What to work on: Using the records below, copy out exactly the line that contains "Viewport: 1079px width, 824px height." and every line that follows it, up to and including the last, and no others.

Extracted material:
------------------------------------

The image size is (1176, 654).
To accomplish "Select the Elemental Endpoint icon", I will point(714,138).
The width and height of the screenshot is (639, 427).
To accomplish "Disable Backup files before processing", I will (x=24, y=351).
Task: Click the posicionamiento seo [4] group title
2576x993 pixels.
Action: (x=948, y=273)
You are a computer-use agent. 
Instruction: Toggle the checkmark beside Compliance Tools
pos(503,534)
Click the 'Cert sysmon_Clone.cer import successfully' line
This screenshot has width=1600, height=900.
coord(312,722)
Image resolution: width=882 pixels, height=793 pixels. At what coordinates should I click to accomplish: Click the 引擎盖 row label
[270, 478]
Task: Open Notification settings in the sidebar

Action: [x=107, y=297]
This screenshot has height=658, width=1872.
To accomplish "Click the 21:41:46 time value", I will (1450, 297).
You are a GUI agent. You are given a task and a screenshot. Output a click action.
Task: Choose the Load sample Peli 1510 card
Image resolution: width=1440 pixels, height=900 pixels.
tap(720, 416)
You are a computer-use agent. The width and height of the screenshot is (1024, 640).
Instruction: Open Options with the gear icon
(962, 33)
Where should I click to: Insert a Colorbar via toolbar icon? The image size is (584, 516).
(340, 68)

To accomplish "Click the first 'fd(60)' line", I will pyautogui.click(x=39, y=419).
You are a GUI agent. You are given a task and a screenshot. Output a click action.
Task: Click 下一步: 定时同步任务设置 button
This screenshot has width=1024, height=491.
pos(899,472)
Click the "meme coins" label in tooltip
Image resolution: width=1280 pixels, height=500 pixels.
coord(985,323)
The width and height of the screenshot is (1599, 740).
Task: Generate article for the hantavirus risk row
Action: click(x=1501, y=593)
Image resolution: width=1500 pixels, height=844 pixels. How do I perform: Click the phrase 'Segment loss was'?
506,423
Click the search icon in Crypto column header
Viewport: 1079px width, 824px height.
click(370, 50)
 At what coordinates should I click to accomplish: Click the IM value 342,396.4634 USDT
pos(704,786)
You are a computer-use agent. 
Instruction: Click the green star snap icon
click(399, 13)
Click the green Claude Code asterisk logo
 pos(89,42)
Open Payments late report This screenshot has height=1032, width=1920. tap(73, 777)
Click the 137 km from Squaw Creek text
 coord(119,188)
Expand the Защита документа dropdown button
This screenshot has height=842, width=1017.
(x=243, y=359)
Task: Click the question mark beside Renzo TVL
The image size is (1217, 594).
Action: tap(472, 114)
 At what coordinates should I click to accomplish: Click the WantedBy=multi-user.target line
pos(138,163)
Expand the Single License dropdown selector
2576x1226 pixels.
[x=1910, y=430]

------------------------------------

Completed task:
Viewport: 1079px width, 824px height.
click(370, 50)
 At what coordinates should I click to accomplish: Click the IM value 342,396.4634 USDT
pos(704,786)
You are a computer-use agent. 
Instruction: Click the green star snap icon
click(399, 13)
Click the green Claude Code asterisk logo
 pos(89,42)
Open Payments late report This screenshot has height=1032, width=1920. tap(73, 777)
Click the 137 km from Squaw Creek text
 coord(119,188)
Expand the Защита документа dropdown button
This screenshot has height=842, width=1017.
(x=243, y=359)
Task: Click the question mark beside Renzo TVL
The image size is (1217, 594).
Action: tap(472, 114)
 At what coordinates should I click to accomplish: Click the WantedBy=multi-user.target line
pos(138,163)
Expand the Single License dropdown selector
2576x1226 pixels.
[x=1910, y=430]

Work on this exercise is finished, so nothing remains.